__WORK TO BE COMPLETED__
The required answer is the data below, restated word for word with images omitted.

*****

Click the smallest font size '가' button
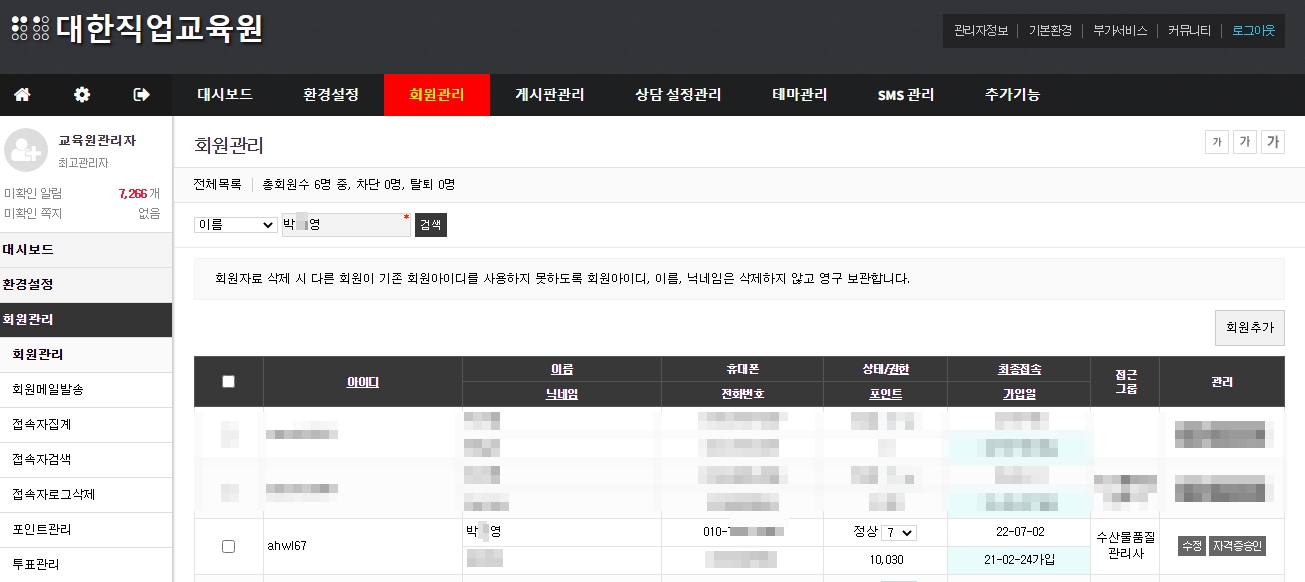 click(x=1216, y=142)
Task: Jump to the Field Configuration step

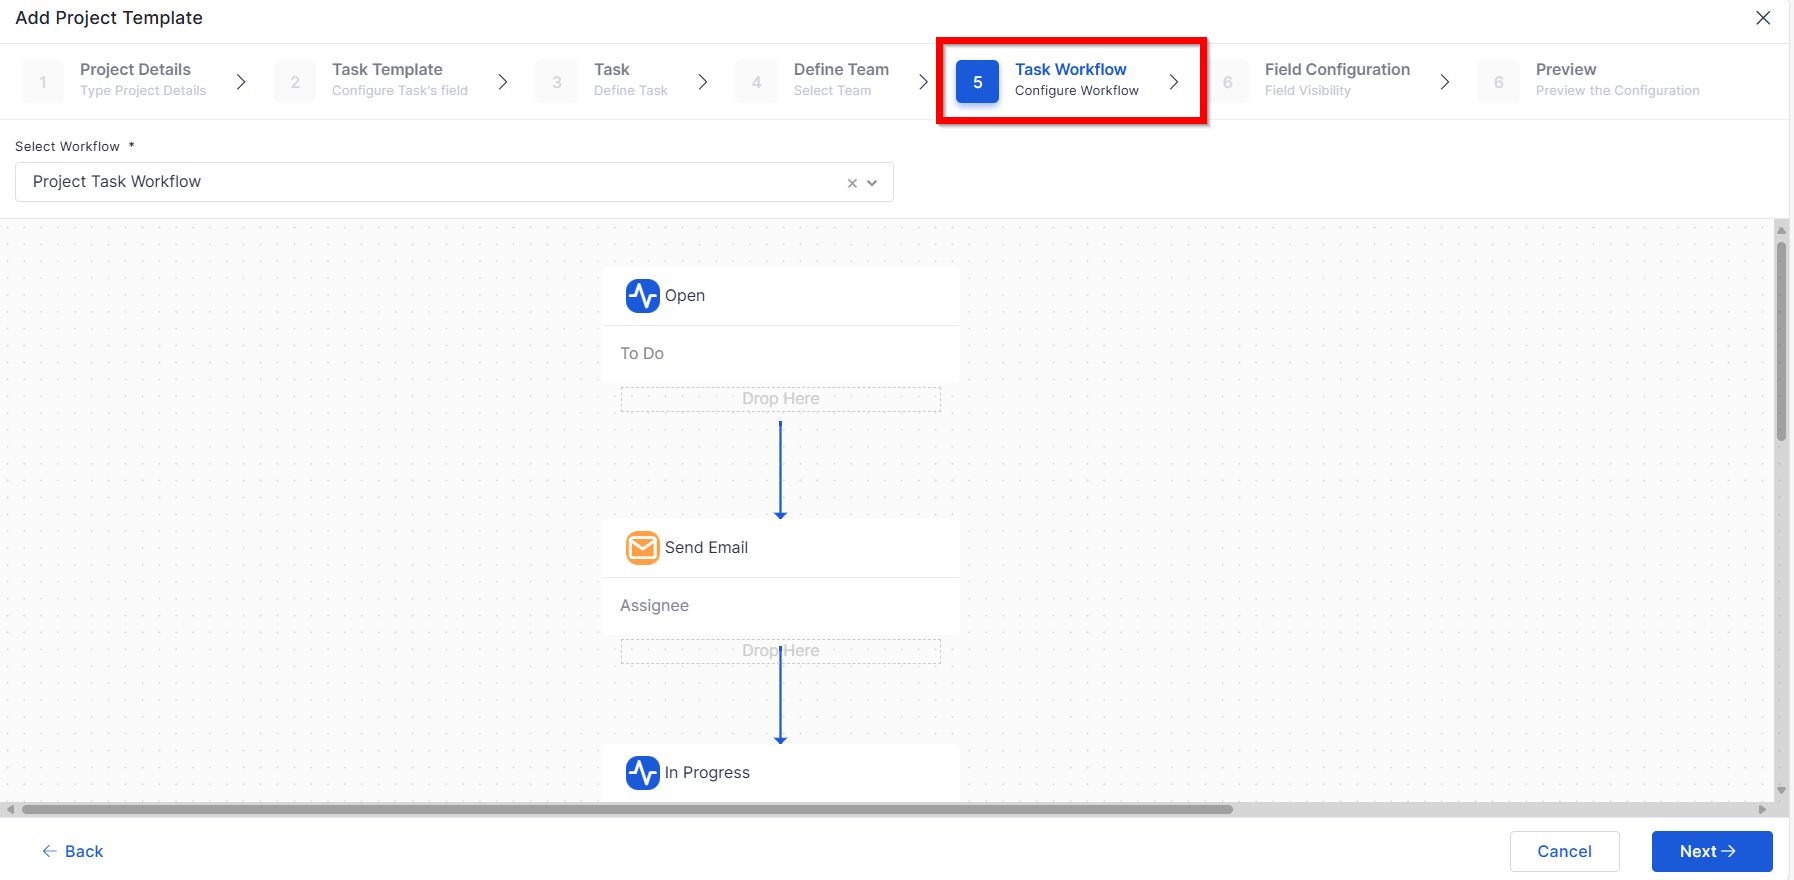Action: tap(1337, 79)
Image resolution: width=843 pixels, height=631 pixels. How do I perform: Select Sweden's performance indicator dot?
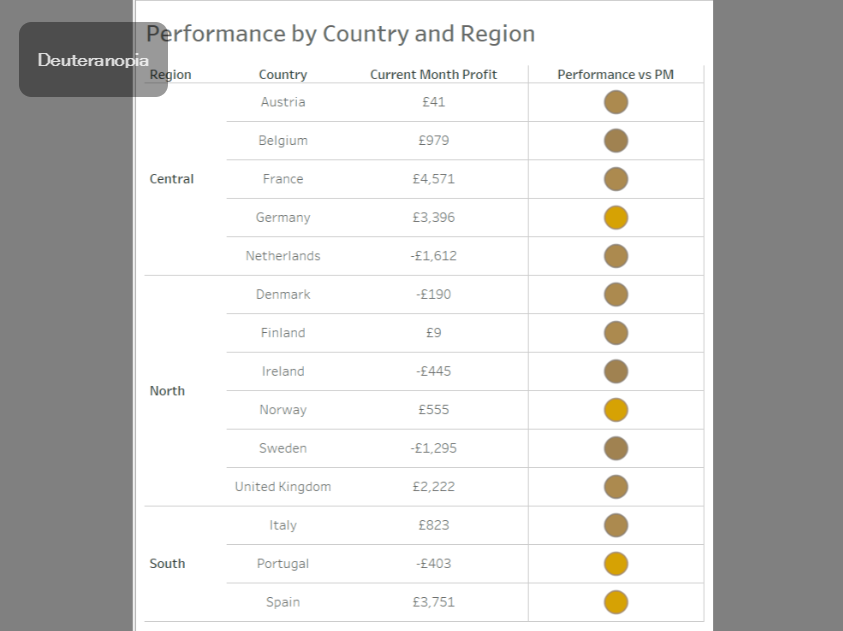point(616,448)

*****

__SOLUTION TO THE EXERCISE__
Click the smallest font size '가' button
 click(x=1216, y=142)
Task: Jump to the Field Configuration step

Action: tap(1337, 79)
Image resolution: width=843 pixels, height=631 pixels. How do I perform: Select Sweden's performance indicator dot?
point(616,448)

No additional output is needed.